--- SUPPLIED RECORDS ---
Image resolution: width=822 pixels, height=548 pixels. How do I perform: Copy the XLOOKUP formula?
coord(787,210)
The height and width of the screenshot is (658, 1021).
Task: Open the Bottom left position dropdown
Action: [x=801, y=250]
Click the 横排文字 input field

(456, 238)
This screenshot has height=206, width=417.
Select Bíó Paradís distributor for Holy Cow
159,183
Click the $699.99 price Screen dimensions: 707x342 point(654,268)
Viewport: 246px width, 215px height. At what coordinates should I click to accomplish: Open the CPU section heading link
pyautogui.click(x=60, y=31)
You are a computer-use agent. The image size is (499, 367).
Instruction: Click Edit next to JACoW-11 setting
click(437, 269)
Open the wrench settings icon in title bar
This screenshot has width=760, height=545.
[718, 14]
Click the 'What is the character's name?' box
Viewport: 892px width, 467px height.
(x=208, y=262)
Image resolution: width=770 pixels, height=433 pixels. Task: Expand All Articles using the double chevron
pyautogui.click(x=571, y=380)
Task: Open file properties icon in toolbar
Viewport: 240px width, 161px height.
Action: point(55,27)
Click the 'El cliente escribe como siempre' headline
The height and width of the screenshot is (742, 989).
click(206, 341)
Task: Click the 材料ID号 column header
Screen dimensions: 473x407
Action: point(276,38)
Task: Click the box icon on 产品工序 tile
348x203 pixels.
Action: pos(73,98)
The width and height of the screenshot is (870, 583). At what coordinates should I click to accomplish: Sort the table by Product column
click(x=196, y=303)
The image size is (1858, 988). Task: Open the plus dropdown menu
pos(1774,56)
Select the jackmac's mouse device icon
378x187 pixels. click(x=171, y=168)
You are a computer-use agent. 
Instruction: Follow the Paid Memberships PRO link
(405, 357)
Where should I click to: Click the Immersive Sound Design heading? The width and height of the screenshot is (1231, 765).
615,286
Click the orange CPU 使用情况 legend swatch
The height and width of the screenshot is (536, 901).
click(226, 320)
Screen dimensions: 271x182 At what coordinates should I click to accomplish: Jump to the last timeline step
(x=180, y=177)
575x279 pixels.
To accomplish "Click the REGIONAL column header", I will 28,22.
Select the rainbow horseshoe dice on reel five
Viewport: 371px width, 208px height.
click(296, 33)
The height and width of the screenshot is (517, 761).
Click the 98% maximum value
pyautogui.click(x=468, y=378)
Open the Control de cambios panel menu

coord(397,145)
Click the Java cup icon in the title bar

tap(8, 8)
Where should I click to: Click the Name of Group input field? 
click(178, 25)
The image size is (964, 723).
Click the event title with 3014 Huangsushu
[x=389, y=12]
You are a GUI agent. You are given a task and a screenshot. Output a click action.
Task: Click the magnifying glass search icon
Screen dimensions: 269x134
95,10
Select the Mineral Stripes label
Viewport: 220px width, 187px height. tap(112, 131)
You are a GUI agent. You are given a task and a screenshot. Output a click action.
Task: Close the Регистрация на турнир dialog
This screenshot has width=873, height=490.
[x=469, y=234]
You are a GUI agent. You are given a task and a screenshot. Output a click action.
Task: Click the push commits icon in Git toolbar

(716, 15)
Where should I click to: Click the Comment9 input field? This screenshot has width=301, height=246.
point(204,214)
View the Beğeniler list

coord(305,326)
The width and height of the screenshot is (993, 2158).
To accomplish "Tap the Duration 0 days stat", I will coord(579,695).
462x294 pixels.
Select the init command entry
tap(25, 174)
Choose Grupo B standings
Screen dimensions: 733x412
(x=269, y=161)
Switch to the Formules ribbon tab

--- TASK ITEM ---
The required output is the stretch of entries above from the line containing "Click the 'El" through the line containing "Task: Close the Регистрация на турнир dialog", reproduced exactly.

--- SOLUTION TO THE PROBLEM ---
Click the 'El cliente escribe como siempre' headline
The height and width of the screenshot is (742, 989).
click(206, 341)
Task: Click the 材料ID号 column header
Screen dimensions: 473x407
Action: point(276,38)
Task: Click the box icon on 产品工序 tile
348x203 pixels.
Action: pos(73,98)
The width and height of the screenshot is (870, 583). At what coordinates should I click to accomplish: Sort the table by Product column
click(x=196, y=303)
The image size is (1858, 988). Task: Open the plus dropdown menu
pos(1774,56)
Select the jackmac's mouse device icon
378x187 pixels. click(x=171, y=168)
You are a computer-use agent. 
Instruction: Follow the Paid Memberships PRO link
(405, 357)
Where should I click to: Click the Immersive Sound Design heading? The width and height of the screenshot is (1231, 765).
615,286
Click the orange CPU 使用情况 legend swatch
The height and width of the screenshot is (536, 901).
click(226, 320)
Screen dimensions: 271x182 At what coordinates should I click to accomplish: Jump to the last timeline step
(x=180, y=177)
575x279 pixels.
To accomplish "Click the REGIONAL column header", I will 28,22.
Select the rainbow horseshoe dice on reel five
Viewport: 371px width, 208px height.
click(296, 33)
The height and width of the screenshot is (517, 761).
Click the 98% maximum value
pyautogui.click(x=468, y=378)
Open the Control de cambios panel menu

coord(397,145)
Click the Java cup icon in the title bar

tap(8, 8)
Where should I click to: Click the Name of Group input field? 
click(178, 25)
The image size is (964, 723).
Click the event title with 3014 Huangsushu
[x=389, y=12]
You are a GUI agent. You are given a task and a screenshot. Output a click action.
Task: Click the magnifying glass search icon
Screen dimensions: 269x134
95,10
Select the Mineral Stripes label
Viewport: 220px width, 187px height. tap(112, 131)
You are a GUI agent. You are given a task and a screenshot. Output a click action.
Task: Close the Регистрация на турнир dialog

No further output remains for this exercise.